Friday, October 8, 2010

SCMP.com - Allies needed to salvage landfill extension plan

SCMP.com - Allies needed to salvage landfill extension plan: "SCMP.com - Allies needed to salvage landfill extension plan"
Cheung Chi-fai
Oct 05, 2010

Will functional constituency lawmakers save the government again?



This is the question being asked as officials seek to overcome cross-party opposition to the encroachment of a rubbish dump into a country park.

Heavy lobbying is expected in the coming days against a Legislative Council resolution to be tabled next week seeking to block an order issued by Chief Executive Donald Tsang Yam-kuen to change the Clear Water Bay Country Park boundary.

The government wants to allow five hectares of the park to be swallowed up by an extension of the Tseung Kwan O landfill that will also spill over 15 hectares of an adjoining industrial park.

But the Democratic Party, Liberal Party, Democratic Alliance for the Betterment and Progress of Hong Kong, League of Social Democrats and Civic Party oppose the order, citing the government's failure to resolve nuisances arising from the landfill in the past decade.

The five parties hold most of the 30 seats returned from the directly elected geographical constituencies. Even if these lawmakers pass the resolution, under the split voting system that requires a majority in both sections of Legco, the government needs only 15 votes from the functional constituencies, stacked with its allies, to avoid defeat. There are 29 functional constituency legislators.

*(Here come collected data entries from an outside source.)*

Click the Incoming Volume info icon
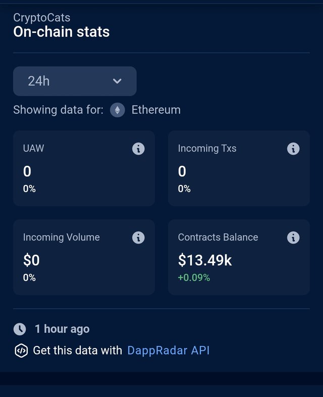The image size is (323, 397). [138, 237]
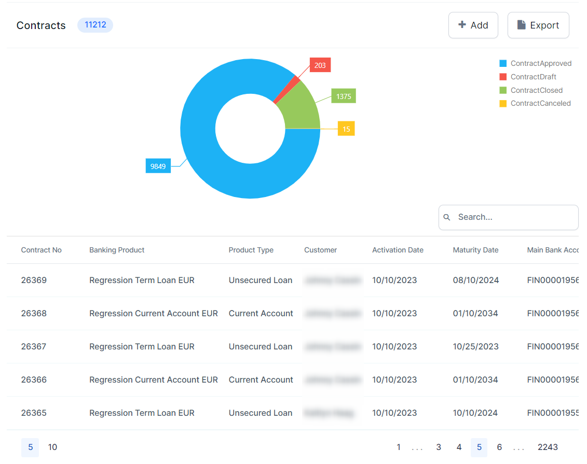Viewport: 587px width, 464px height.
Task: Go to first page 1
Action: (399, 447)
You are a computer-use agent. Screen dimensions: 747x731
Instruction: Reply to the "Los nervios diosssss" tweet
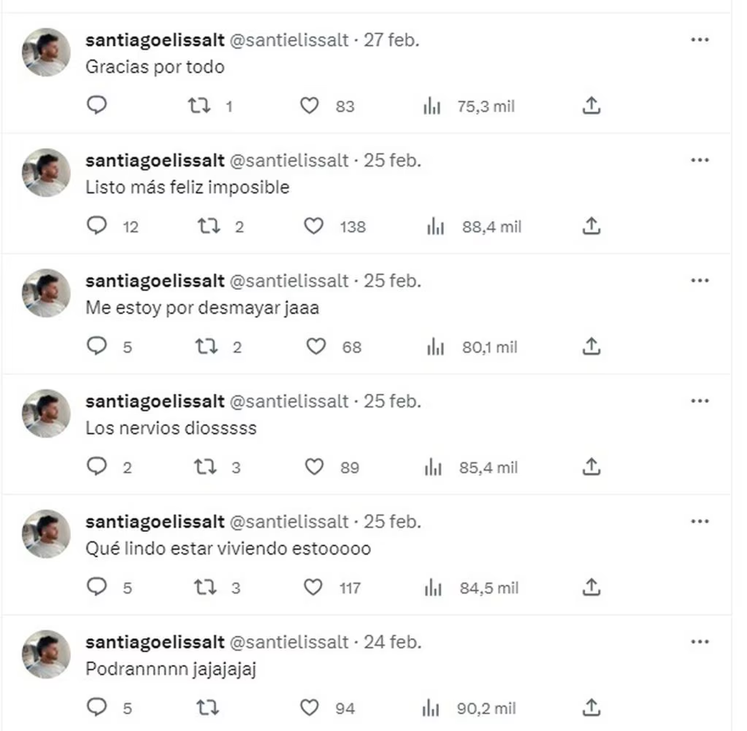point(96,467)
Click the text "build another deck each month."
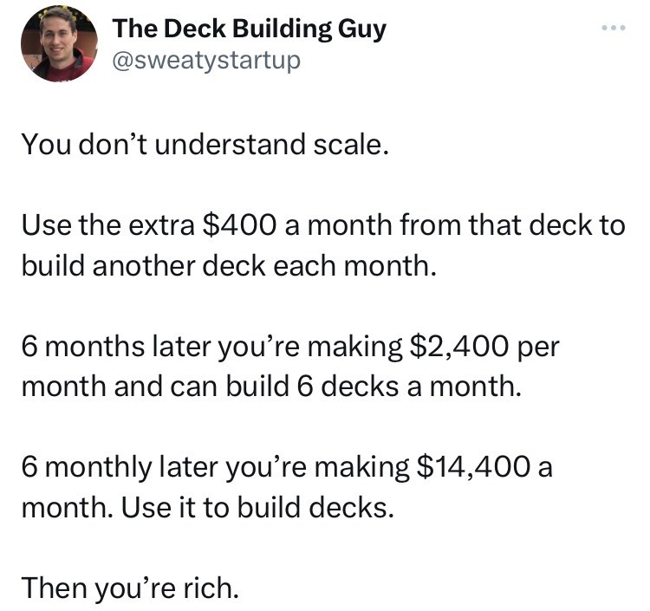Screen dimensions: 650x611 (225, 264)
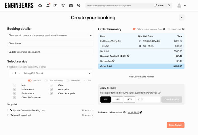Expand Alt Version for New Song Added
This screenshot has width=198, height=135.
[x=87, y=115]
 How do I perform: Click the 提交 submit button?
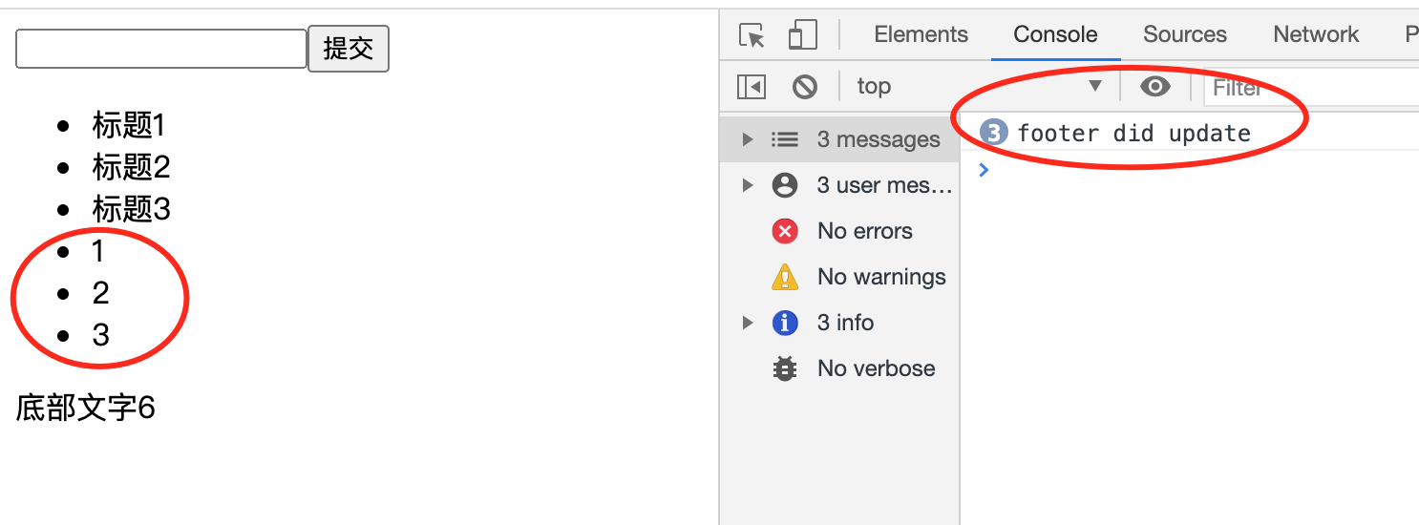[x=349, y=49]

Officials yesterday downplayed this traditional advantage, saying they would lobby hard to avoid a setback to the waste-treatment strategy.

"We can't say for sure these [functional constituency] votes are definitely ours ... right now we hope to meet all lawmakers to give them more information on the bigger picture of the problem and what we have done," an environment official said.

The extension would add six years to the dumping capacity of the landfill and ease the burden on two other tip sites, in Tuen Mun and North District, which would otherwise have to accommodate 1,000 trips by rubbish trucks daily. It was not clear whether the rest of the Tseung Kwan O extension would go ahead without the five hectares from the country park.

Five functional constituency lawmakers said they had not made up their minds about next Wednesday's vote. Dr Patrick Lau Sau-shing from the architectural, surveying and planning sector and Peter Cheung Kwok-che from the social welfare sector said they had reservations over the landfill expansion plan.

Andrew Leung Kwan-yuen, from the industrial sector, said he would discuss it with his three Legco allies, who were also functional constituency lawmakers. Samson Tam Wai-ho, from the information technology sector, said he would discuss with Paul Chan Mo-po, Chan Kin-por, Lam Tai-fai and Dr Leung Ka-lau, with whom he forms a loose alliance.